= Alıntılanan metin =
⁂

İHTAR-I MÜHİM
Risale-i Nur’un dersleri, Kur'an'ın talim ve irşad tarzına uyarak yaşanan hayata bakar. Ve Kur’anî istikameti verir. Bu itibarla, derslerde hayata bakan cihetler nazara verilmelidir ve delilden medlûle ve manadan maksada ve kıssadan hisseye bakmalı, bakılmalı ve baktırılmalıdır. Evet Kur’an kainata ve ef’al-i beşeriyeye bakar ve baktırır. Fikre tefekkür, hayata istikamet verir. Bunlar çok ileri derecede yoksa bu derslerin canlılığı beklenmemelidir.
Hazret-i Üstad’ın Anglikan papazının sorduğu, Kur’an fikir ve hayata ne vermiş? sualine verdiği cevabında,
“Fikre tevhid, hayata istikamet. Buna dair şahidim: فَاسْتَقِمْ كَمَٓا اُمِرْتَ ٭ قُلْ هُوَ اللّٰهُ اَحَدٌ ” (Sözler 746)
Şeklindeki beyanı bu hakikati de ifade eder. Yukarıda geçen “Tevhid” tabiri bütün kainatta, esbab müsebbebat dairesindeki bütün tesirlerin yalnız Allah'tan olduğunu gösterdiğini anlatır. Yani, Kur’an bütün varlık dünyasını tevhide delil gösterir. İstikamet tabiri de ahirzaman fitnesinin bid’atlı dalaletlerine karşı Allah'ın emirlerine uygun yaşayışı ve anlayışı ifade eder. Yani, manalar mücerred değil müşahhasla ve fiiliyatla içiçedirler. Ehl-i Kur’an, bilhassa Nurcular bu tarzı takip etmelidirler. Bizim için de ibret dersi olan Osmanlı son devresinde medreselerin durumları hakkında Hazret-i Üstad diyor ki;
"Ulûm-u medarisin tedennisine ve mecra-yı tabiîden çevrilmesine bir sebeb-i mühim budur: Ulûm-u âliye ( آلِيَه ) maksud-u bizzât sırasına geçtiğinden, ulûm-u âliye ( عَالِيَه ) mühmel kaldığı gibi, libas-ı mana hükmünde olan ibare-i Arabiyenin halli ezhanı zabtederek, asıl maksud olan ilim ise, tebaî kalmakla beraber ibareleri bir derece mebzul olan ve silsile-i tahsile resmen geçen kitablar; evkat, efkârı kendine hasredip harice çıkmasına meydan vermemeleridir." (Muhâkemat 54 )

⁂

= Sağlanan veriler =
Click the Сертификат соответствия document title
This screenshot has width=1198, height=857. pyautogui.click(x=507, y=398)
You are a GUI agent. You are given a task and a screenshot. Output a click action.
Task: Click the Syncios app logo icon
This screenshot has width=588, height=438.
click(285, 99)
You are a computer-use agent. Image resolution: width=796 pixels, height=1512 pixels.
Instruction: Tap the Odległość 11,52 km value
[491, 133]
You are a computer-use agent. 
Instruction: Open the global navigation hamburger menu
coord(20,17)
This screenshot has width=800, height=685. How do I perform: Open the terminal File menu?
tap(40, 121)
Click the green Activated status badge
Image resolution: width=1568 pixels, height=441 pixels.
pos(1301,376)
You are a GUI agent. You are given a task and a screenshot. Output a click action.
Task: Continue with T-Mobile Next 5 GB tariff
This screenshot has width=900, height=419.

⁂

= Görev =
Risale-i Nur derslerini anlatan metinden "İHTAR-I MÜHİM" ifadesinden başlayıp "derslerin canlılığı beklenmemelidir." ifadesi de dahil olmak üzere bölümü değiştirmeden çıkarın. Verileri kullanmanız gerekmiyor.

= Sonuç =
İHTAR-I MÜHİM
Risale-i Nur’un dersleri, Kur'an'ın talim ve irşad tarzına uyarak yaşanan hayata bakar. Ve Kur’anî istikameti verir. Bu itibarla, derslerde hayata bakan cihetler nazara verilmelidir ve delilden medlûle ve manadan maksada ve kıssadan hisseye bakmalı, bakılmalı ve baktırılmalıdır. Evet Kur’an kainata ve ef’al-i beşeriyeye bakar ve baktırır. Fikre tefekkür, hayata istikamet verir. Bunlar çok ileri derecede yoksa bu derslerin canlılığı beklenmemelidir.